* _Teks yang diberikan_:
Untuk arena ber-snowboard ria sebenarnya lumayan banyak di Washington State. Mungkin sekitar sepuluh tempat. Sebut saja The Summit at Snowqualmie, Stevens Pass Ski Area, Mt. Baker Ski Are, Leavenworth Ski Hill dan lainnya. Pilihan dijatuhkan pada Mt. Baker Ski Area, tidak jauh dari tempat snowshoeing dahulu. Alasan memilih tempat ini karena tempat ini adalah yang terdekat dengan college mereka. Whatcom Community College.


Sayangnya, jika dulu setiap olahraga musim dingin yang saya ikuti selalu gratis karena biayanya selalu ditanggung oleh orang lain, maka snowboarding kali ini saya harus merogoh kocek saya sendiri. Sedikit agak dalam.
Oke, let me ask you something. Sowboard tergolong olahraga mahal disini. Apalagi jika anda tidak memiliki papan snowboard dan peralatan lainnya. Untuk me-rental alat-alat tersebut anda harus merogoh kocek sekitar $30. Itupun belum termasuk short course bagi mereka yang belum pernah mencoba snowboarding sama sekali, dalam hal ini saya. Alhasil, duit sekitar 48 dollar itu habis untuk bisa menikmati snowboard....Peninggggggg...kepala saya pening. Tapi mau apa lagi.. Ada uang abang snowboarding, tak ada uang abang sepertinya tak mungkin...

But, forget about money. Olahraga snowboard It's more than just fun. Apalagi bagi mereka yang suka extreme sport. Olahraga ini benar-benar memacu adrenalin. That's why, buat yang mengunjungi negara bersalju di saat musim dingin, you may try this one. It was fun. Believe me....

Namun, meskipun kelihatan mudah tapi jangan salah. Ini tak seperti yang kita lihat. Buktinya, saya harus terjatuh puluhan kali saat mencoba menyeimbangkan badan di atas papan skateboard yang bergerak di atas salju. The more you try, the more you fall...Intinya, jangan pernah berhenti mencoba dan buang rasa takutmu. Jangan pula lupa untuk menyingkirkan rasa malumu, karena mungkin engkau akan menemukan anak kecil berumur 7 tahun bermain snowboard dengan seantainya di sekitarmu.

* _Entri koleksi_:

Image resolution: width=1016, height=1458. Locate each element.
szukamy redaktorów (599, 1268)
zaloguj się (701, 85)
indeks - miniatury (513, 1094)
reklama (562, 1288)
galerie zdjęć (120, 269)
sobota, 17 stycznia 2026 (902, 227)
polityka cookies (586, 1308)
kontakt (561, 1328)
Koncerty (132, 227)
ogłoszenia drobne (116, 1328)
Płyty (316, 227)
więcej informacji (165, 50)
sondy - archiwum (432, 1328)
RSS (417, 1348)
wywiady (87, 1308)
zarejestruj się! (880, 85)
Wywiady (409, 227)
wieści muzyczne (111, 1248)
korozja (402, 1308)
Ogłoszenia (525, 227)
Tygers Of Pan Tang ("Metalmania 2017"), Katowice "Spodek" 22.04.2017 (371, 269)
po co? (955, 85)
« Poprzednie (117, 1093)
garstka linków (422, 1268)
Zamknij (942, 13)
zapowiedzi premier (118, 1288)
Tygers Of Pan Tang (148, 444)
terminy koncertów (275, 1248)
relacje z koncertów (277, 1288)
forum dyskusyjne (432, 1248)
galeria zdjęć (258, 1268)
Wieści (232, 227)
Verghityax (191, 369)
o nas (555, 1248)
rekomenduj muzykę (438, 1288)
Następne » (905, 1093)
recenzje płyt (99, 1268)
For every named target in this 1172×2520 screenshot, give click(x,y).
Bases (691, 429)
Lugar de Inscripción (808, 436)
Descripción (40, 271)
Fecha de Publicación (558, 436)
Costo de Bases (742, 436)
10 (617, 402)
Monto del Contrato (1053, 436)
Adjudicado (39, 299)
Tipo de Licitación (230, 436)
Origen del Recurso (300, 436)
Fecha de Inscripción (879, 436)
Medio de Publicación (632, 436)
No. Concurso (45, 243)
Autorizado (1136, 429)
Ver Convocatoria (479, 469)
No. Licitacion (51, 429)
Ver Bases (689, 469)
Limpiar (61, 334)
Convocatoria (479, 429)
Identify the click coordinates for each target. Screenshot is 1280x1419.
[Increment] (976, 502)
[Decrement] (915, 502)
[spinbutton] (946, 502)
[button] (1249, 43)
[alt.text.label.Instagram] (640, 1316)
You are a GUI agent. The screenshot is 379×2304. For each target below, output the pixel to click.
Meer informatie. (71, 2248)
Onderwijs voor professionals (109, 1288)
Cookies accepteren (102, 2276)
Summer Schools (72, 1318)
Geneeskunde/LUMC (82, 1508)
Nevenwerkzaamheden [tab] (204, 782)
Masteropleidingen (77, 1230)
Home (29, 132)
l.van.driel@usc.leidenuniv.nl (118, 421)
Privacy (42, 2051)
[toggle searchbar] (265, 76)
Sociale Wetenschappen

* _Tugas yang dikerjakan_: Tuliskan persis bagian teks tentang snowboarding mulai dari "Sayangnya, jika dulu" sampai "Sedikit agak dalam.", kedua ujungnya ikut disertakan.

* _Latihan yang selesai_:
Sayangnya, jika dulu setiap olahraga musim dingin yang saya ikuti selalu gratis karena biayanya selalu ditanggung oleh orang lain, maka snowboarding kali ini saya harus merogoh kocek saya sendiri. Sedikit agak dalam.